• _Your tasks_
A. Translate this sentence from the piece on Mexican restaurant appetizers into Spanish: "Here are seven food formulas to get you started."
B. Answer these questions using the piece on Mexican restaurant appetizers.
(i) Which two foods do many consumers visit Mexican restaurants for alone?
(ii) How many food formulas does the piece offer?
(iii) At which three kinds of occasions does it suggest bringing the bites out?

• _Excerpt to read_
'''

Mexican Restaurant Appetizers You Can Make at Home
Mexican cuisine is a favorite food for many, and Mexican restaurant appetizers are the best of the best. Many consumers visit Mexican restaurants for the guacamole and salsa alone, but there’s no reason to pay good money for the spicy stuff when you can easily make the snacks at home. As long as you have a few good Mexican snack recipes in your arsenal, you can bring the Mexican fiesta to your kitchen. Here are seven food formulas to get you started. Bring these Mexican-inspired bites out at pregames, parties, and tailgates, and you’ll soon be putting your favorite Mexican chain out of business.

'''

• _Data section_

'''

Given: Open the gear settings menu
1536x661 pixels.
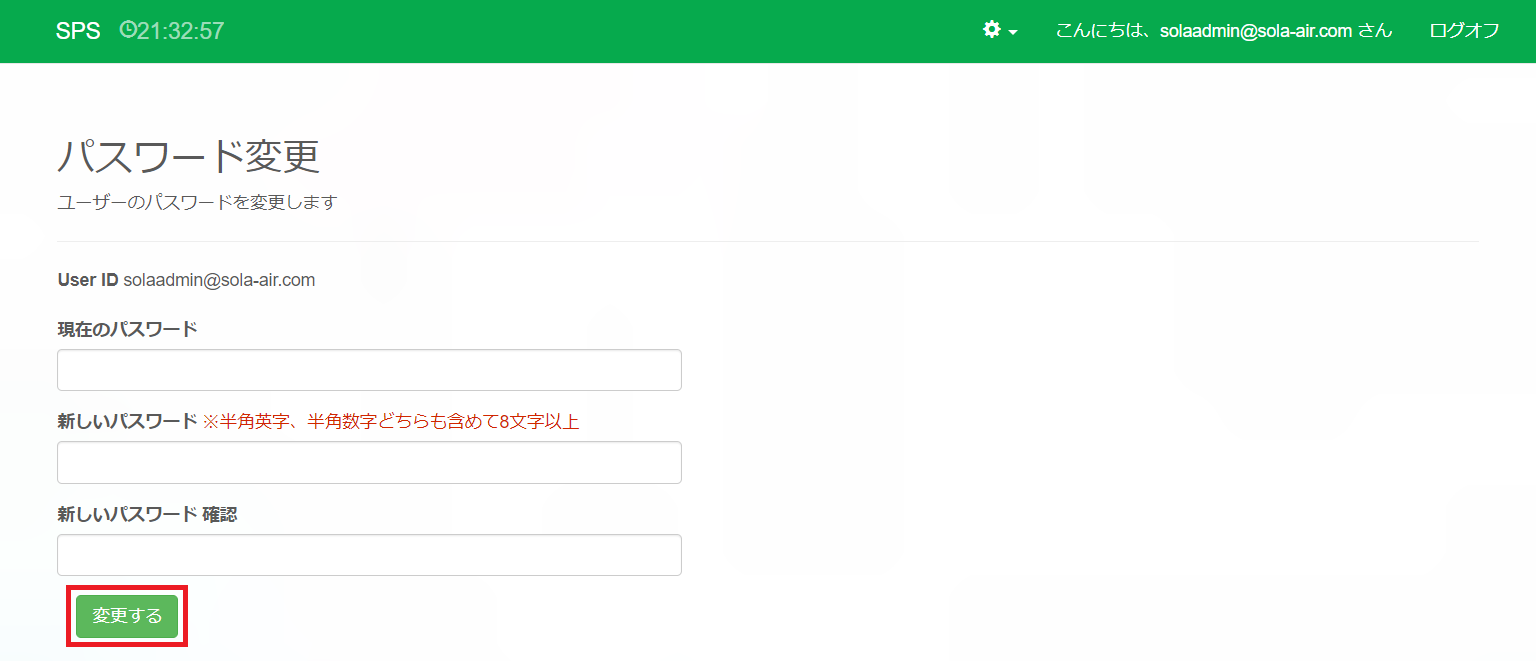Looking at the screenshot, I should (992, 30).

'''

• _Answers to the exercise_
A. Aquí tienes siete fórmulas de comida para empezar.

B.
(i) Guacamole and salsa
(ii) Seven
(iii) Pregames, parties, and tailgates